• Stated goal A:
Copy out the rows from the line containing "Viewport: 1392px width, 776px height." through the end of the rows, word for word, leaving out the pictures.

• Text extract:
## start
Could This Be the End of the Telecom Bust?

Om Malik | Tuesday, September 6, 2005 | 3:09 PM PT | 4 comments

Business 2.0: The telecom industry’s long-awaited turnaround may be under way. For the first time since the bust of 2000, companies are taking risks and making investments, broadband prices are beginning to stabilize after years of freefall, and, most important, demand for high-bandwidth data services is starting to rise. Driven by the growing popularity of Internet-based services — including voice-over-Internet-protocol phone services from companies such as Vonage and Skype, newly launched services like Google Talk and Google Video, peer-to-file-sharing, and digital-music services from Apple (AAPL), Microsoft (MSFT), and Yahoo (YHOO) — bandwidth is in high demand. Consumer demand and stabilized pricing could make this a comeback year for the broadband industry… read more!
## end
• Stated goal B:
In the telecom article, what is said to be driving the high demand for bandwidth?

• Extracted data entries:
## start
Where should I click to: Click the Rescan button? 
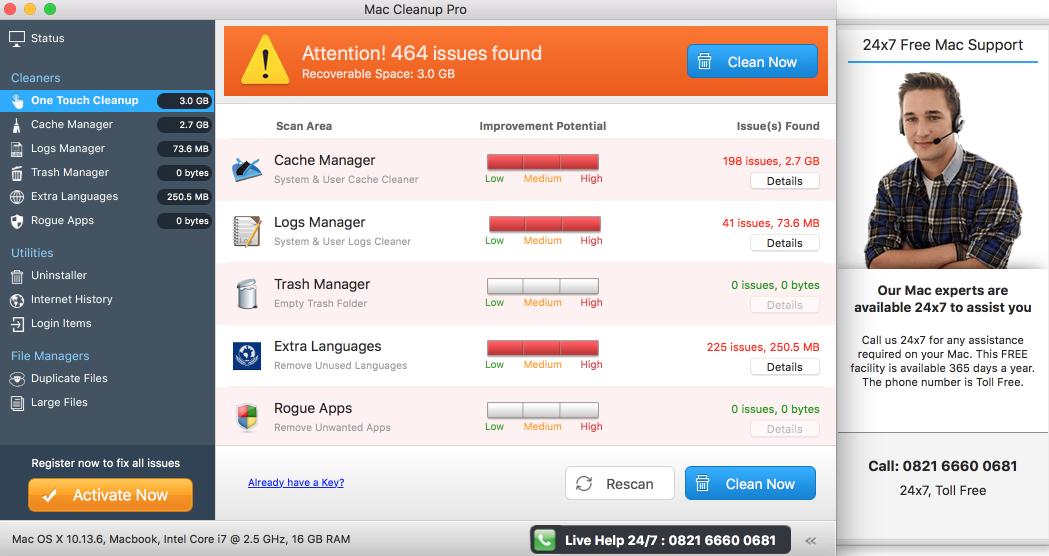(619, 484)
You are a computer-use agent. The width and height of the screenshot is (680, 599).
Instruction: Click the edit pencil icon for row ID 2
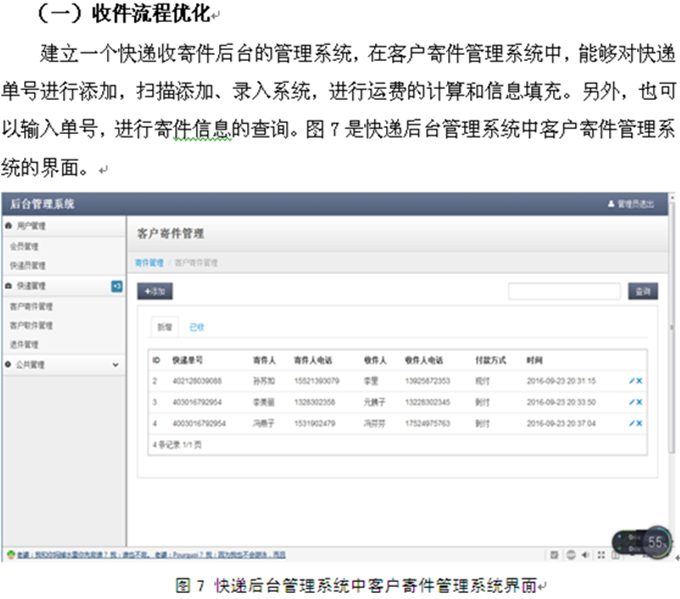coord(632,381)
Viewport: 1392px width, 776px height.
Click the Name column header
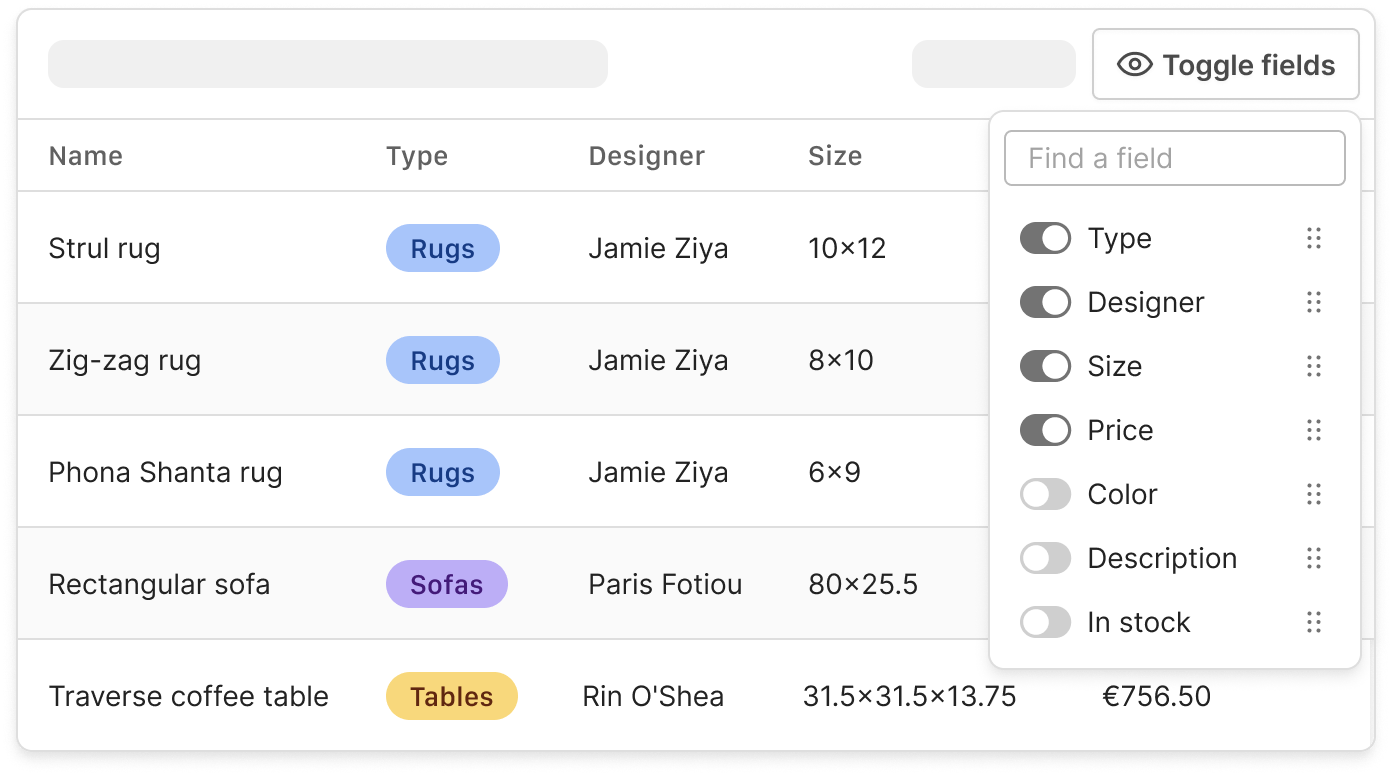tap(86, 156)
## end
• Exercise answer A:
Viewport: 1392px width, 776px height.
Click the Name column header
tap(86, 156)

• Exercise answer B:
The growing popularity of Internet-based services is driving the high demand for bandwidth.